Hello my MTDNA is H1e2 my maternal lineage comes from Southern Italy ( Calabria ).

Do you have more informations about this haplogroup ?

Thank you.

----------


## Stuvanè

> Hello my MTDNA is H1e2 my maternal lineage comes from Southern Italy ( Calabria ).
> 
> Do you have more informations about this haplogroup ?
> 
> Thank you.


Hi, Serra.

I'm H1e (but 23andme suggests probable subclade H1e1a and my maternal line is eastern Emilian, from Ferrara and perhaps further back also from some near part of Veneto). 
Wait for the opinion of other more experienced members, but with a haplogroup like H - which is in turn subdivided into many subclades - it becomes very difficult for now to answer, because in fact it's one of the most common lineage, not only in Europe, but also in the Middle East and North Africa. In general it shows a greater concentration close to the Iberian and Atlantic area (it's possible that it was one of the main maternal lineages of the Mesolithic Europeans), but then it spread towards the continental and Mediterranean Europe. If I remember correctly they found H1e champions in Neolithic Germany. Here is a recent paper that identified other H1e (perhaps pre-Neolithic) samples in ancient Sardinia.

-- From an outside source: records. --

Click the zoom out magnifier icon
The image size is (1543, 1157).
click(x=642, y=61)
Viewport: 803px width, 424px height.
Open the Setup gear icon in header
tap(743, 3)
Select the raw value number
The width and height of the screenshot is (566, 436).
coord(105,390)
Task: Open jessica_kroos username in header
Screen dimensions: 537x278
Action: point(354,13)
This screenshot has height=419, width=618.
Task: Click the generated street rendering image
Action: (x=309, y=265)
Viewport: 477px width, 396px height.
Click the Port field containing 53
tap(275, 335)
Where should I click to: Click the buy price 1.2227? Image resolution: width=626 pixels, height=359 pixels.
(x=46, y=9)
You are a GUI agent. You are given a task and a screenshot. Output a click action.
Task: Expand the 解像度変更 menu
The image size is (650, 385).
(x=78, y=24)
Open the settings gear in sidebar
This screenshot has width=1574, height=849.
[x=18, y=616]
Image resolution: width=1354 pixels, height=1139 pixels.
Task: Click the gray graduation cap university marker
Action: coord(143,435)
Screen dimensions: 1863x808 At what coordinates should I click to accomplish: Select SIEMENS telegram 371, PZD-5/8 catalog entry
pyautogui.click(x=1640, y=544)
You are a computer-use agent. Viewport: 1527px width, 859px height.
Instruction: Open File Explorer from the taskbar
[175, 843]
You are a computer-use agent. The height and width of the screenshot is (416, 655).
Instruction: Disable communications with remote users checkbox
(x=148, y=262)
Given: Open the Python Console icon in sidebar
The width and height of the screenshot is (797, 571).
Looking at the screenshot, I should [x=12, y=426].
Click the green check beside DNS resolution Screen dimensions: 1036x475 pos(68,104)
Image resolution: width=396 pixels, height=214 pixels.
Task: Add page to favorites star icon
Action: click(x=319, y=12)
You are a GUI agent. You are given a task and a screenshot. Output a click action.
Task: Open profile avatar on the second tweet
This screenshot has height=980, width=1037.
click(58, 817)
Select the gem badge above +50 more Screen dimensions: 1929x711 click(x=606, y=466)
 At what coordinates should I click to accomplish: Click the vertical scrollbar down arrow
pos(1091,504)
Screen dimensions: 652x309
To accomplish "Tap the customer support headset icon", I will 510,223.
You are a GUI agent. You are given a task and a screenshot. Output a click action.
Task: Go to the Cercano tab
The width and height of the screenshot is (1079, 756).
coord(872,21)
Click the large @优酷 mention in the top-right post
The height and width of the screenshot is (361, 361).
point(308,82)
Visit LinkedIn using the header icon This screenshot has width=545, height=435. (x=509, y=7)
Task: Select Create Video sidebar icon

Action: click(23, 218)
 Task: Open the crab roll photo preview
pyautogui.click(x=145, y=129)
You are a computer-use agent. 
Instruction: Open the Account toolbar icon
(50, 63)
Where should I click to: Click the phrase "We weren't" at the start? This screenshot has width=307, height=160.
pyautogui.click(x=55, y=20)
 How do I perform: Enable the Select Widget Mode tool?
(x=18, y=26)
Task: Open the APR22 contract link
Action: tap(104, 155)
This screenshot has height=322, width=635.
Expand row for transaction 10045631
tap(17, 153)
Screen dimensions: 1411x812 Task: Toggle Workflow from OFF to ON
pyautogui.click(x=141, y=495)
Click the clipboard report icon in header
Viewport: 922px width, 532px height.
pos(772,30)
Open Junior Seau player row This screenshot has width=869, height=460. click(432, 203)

https://journals.plos.org/plosone/ar...l.pone.0190169





IMHO now it isn't yet predictive with accuracy or associated with any particular historical population: surely it's one of the ancient foundations of the maternal components of our continent. It may have been redistributed in the Mediterranean areas (as in Sardinia, or perhaps in the same Calabria) from archaic contextual and/or successive migrations to the last glacial period, while more to north could be assimilated more recently in the maternal lineages of various groups, above all of Celtic and Germanic stock.

----------


## Regio X

> Hello my MTDNA is H1e2 my maternal lineage comes from Southern Italy ( Calabria ).
> Do you have more informations about this haplogroup ?
> Thank you.


Off-topic, just out of curiosity...

Perhaps you're related to José Serra (also known as Homer Simpson, je je je), a very famous politician in Brazil. :) He was federal legislator, senator, minister and governor of São Paulo, the biggest state of Brazil in population.
His father Francesco Serra was from Corigliano Calabro, Calabria, and his mother, cognome Chirico, was daughter of Italians (don't know from where exactly).



I'm H1e*, btw.

----------


## Serra

Thank you very much for your answer and for the interesting informations. I noticed that haplogroup H1e is in many different places. Unfortunately I can not find much information about the H1e2 subclade. I've seen many people of Jewish descents with the Haplogroup H1e and I have indeed read an article on how H1e has a strong connection with Sardinia.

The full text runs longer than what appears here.